TASK STATEMENT: Please return all lines in the listing holding the word "Load".

[ENTRIES SUPPLIED Boundary: Start]

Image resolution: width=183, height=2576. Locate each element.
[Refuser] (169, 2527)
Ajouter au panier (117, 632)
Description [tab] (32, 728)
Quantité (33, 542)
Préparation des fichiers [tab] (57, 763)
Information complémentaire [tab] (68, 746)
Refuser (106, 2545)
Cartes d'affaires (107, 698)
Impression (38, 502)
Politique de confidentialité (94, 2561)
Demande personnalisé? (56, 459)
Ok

[ENTRIES SUPPLIED Boundary: End]
[ENTRIES SUPPLIED Boundary: Start]

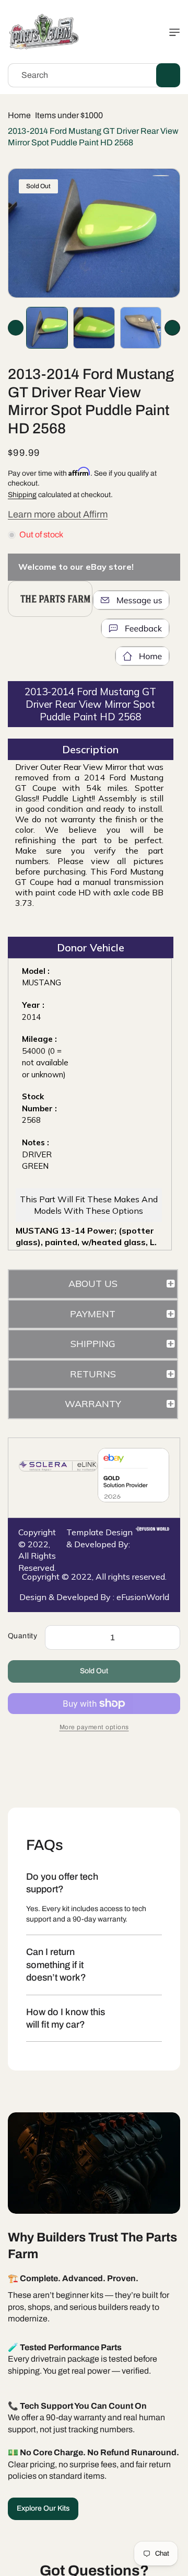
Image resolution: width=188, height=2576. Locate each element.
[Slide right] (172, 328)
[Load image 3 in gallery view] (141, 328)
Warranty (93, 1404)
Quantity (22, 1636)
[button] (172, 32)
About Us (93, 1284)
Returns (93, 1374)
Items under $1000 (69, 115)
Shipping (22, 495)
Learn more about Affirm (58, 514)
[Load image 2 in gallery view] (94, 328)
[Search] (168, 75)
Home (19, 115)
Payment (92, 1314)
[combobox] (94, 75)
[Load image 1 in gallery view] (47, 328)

[ENTRIES SUPPLIED Boundary: End]

RESPONSE FOR THIS EXERCISE:
[Load image 3 in gallery view] (141, 328)
[Load image 2 in gallery view] (94, 328)
[Load image 1 in gallery view] (47, 328)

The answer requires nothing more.